Rewrite the records starting at the line containing "Where should I" and ending at the line containing "tap(747, 86)", substituting "top bar" for "banner" and leaving everything else unchanged.

[Start Source records]

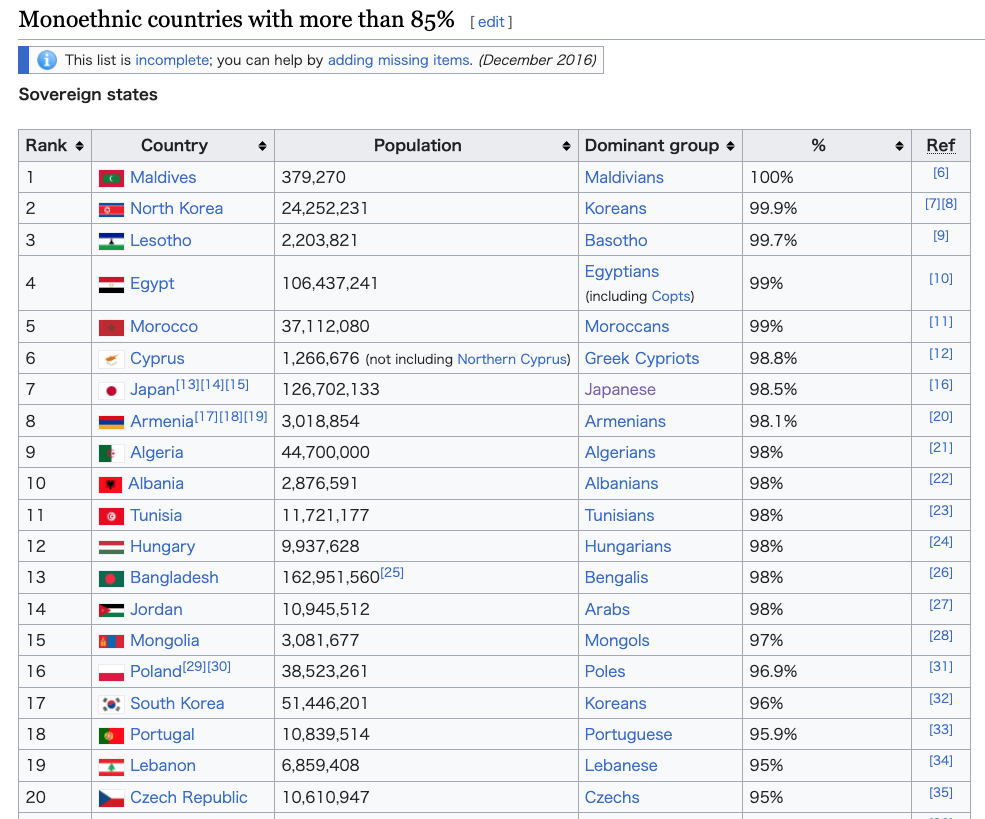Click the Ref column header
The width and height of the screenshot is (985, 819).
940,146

[End Source records]
[Start Source records]

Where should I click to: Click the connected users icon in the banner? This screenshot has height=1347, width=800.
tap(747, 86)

[End Source records]

- **Final result**
Where should I click to: Click the connected users icon in the top bar? This screenshot has height=1347, width=800.
tap(747, 86)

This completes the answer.